Baggs had been a student of Charles F. Binns at Alfred University’s New York State School of Clay-Working and Ceramics. Designers at Marblehead included Baggs, Arthur Irwin Hennessey, and Maude Milner. The lead decorator was Sarah Tutt, throwing the pottery was John Swallow, an accomplished potter from England, and E.J. Lewis who manned the kiln. Baggs purchased the pottery business from Herbert Hall in 1915, which continued under his direction until its close in 1936. Through the years, Marblehead would always remain a small operation, never employing more than six people.

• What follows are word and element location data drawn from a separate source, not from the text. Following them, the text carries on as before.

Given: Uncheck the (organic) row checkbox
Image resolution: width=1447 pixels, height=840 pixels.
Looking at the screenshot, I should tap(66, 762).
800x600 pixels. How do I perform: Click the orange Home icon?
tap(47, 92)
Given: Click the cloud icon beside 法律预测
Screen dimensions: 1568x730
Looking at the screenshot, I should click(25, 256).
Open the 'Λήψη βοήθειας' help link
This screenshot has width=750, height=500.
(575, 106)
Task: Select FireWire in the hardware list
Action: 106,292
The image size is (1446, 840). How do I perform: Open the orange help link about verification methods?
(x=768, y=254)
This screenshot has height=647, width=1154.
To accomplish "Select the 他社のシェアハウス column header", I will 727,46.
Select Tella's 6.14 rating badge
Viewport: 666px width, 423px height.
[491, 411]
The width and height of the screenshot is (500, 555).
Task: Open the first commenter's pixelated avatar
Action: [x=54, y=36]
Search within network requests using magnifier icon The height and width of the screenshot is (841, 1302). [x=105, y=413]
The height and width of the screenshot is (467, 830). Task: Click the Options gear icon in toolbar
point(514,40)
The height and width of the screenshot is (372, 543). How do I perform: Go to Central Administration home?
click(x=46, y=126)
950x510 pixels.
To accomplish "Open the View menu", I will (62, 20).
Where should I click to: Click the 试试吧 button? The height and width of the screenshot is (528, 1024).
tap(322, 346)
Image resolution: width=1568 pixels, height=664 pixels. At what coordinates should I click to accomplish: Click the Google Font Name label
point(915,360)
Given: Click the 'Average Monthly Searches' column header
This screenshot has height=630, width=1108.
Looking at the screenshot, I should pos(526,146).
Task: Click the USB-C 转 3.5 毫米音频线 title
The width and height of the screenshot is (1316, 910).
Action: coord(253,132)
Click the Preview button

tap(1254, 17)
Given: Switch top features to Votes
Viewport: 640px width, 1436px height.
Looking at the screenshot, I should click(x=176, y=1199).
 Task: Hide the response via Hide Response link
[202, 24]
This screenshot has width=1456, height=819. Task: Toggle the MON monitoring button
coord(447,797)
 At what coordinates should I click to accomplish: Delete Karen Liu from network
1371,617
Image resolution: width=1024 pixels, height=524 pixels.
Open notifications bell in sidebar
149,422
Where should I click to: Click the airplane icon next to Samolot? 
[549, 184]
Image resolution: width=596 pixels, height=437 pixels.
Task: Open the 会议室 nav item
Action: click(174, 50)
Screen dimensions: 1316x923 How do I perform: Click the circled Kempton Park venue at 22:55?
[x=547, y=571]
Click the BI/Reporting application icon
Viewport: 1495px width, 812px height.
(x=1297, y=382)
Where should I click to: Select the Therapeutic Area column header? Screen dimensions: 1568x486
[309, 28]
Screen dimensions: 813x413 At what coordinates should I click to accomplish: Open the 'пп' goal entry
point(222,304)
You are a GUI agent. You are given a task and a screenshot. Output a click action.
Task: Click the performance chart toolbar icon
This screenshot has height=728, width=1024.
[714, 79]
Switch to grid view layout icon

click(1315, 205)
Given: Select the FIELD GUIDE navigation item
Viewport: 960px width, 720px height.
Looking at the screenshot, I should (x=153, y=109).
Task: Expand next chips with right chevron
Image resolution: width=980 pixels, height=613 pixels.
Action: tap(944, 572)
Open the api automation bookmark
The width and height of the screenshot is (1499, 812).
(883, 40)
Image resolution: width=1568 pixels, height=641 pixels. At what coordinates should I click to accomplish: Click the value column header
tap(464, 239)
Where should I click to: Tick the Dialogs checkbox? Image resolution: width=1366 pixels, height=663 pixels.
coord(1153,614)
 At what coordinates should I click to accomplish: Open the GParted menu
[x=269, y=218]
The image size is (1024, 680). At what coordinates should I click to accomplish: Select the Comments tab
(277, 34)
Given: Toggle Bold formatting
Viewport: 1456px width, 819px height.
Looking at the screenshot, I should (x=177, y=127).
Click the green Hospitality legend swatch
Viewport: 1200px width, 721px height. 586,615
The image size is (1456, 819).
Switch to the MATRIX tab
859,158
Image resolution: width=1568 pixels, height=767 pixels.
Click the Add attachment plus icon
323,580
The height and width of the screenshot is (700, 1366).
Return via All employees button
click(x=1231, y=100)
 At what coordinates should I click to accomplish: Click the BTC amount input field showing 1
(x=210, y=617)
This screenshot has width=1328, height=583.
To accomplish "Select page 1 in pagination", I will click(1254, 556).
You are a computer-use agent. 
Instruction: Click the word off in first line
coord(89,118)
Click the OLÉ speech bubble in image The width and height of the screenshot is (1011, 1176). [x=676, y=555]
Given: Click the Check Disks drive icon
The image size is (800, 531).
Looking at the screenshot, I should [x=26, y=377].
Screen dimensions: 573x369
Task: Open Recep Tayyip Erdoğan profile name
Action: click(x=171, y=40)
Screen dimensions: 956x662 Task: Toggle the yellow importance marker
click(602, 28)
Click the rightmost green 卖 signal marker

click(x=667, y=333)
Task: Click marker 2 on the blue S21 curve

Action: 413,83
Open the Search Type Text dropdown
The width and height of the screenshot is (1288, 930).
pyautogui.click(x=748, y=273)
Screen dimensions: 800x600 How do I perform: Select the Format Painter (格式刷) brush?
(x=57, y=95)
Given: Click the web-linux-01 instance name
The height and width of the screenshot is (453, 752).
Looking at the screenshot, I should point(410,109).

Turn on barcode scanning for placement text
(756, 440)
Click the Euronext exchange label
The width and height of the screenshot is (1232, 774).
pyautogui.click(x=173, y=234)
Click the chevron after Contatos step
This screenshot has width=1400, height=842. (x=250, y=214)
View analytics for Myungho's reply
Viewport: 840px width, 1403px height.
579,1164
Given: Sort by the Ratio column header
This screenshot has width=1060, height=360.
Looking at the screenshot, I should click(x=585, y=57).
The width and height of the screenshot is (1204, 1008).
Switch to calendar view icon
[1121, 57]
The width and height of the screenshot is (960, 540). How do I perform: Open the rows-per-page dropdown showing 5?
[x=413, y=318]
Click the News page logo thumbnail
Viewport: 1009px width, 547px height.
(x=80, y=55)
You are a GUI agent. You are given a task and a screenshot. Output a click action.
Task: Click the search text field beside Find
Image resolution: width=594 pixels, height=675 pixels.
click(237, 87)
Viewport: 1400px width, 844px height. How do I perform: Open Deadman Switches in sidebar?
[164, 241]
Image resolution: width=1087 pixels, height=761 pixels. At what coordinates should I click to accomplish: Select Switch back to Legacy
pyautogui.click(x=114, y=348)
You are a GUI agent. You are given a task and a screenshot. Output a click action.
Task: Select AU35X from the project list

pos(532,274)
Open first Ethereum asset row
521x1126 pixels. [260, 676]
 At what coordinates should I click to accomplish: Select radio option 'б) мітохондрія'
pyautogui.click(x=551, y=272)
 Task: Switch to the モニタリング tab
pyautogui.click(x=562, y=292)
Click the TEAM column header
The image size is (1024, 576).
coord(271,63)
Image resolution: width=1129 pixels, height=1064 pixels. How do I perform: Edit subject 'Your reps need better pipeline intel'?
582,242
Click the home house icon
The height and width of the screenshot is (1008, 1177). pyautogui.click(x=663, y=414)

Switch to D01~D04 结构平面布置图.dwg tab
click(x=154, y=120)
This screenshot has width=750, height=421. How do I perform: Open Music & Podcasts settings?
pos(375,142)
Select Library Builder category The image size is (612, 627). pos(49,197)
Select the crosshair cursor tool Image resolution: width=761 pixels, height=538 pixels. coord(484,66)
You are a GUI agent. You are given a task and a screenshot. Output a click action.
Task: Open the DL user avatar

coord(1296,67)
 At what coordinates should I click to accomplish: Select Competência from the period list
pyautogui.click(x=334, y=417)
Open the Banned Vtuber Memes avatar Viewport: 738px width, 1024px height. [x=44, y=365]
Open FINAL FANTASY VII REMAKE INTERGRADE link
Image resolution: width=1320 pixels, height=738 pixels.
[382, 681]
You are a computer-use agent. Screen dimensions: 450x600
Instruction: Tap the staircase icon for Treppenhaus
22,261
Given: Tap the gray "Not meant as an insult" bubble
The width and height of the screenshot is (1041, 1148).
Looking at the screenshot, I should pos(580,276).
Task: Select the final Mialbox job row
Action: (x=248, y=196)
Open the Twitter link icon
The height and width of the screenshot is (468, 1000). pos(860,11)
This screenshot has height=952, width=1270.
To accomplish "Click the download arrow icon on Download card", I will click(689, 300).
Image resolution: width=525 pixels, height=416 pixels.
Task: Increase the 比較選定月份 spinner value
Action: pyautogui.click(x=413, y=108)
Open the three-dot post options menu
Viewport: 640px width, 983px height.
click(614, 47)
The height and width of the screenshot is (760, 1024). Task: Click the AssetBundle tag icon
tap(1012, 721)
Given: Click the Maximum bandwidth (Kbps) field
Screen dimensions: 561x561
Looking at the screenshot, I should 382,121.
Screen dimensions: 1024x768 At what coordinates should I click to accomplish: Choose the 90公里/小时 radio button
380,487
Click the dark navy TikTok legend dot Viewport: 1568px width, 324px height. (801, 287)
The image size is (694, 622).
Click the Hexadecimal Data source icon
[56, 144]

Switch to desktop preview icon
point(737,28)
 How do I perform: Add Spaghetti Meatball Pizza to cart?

Marblehead Pottery is known for its simple geometric patterns that often incorporate flowers and plants in stylized, abstracted motifs—an aesthetic very much in line with that of the American Arts and Crafts movement. Maritime, fish, and animal themes are further examples of subject matter routinely used. The color schemes of the pottery would usually employ a muted, simple palette of a few matte glazes. Typical glaze colors include pink, green, yellow, blue, gray, and brown. Decoration would be applied either between incised outlines or hand-drawn directly on the surface. Pottery was marked to the underside with the Marblehead stamp—a sailing ship flanked by the letters M and P. Some include the artist or designer initials. Baggs initialed specially decorated pieces or those with experimental glazes that were his personal projects.

Over the years, Marblehead was the recipient of many awards. In 1916, they won a J. Ogden Armour prize at the annual exhibition for applied arts at The Art Institute of Chicago. The Arts & Craft Society awarded Arthur Baggs with their highest medal in 1925, and he subsequently won the Charles F. Binns medal in 1928. In the years following, Marblehead won first prize for pottery at the Robineau Memorial Exhibition at the Syracuse Museum of Fine Arts in 1933, and, in 1938, won first in pottery in the National Ceramic Exhibitions at Syracuse.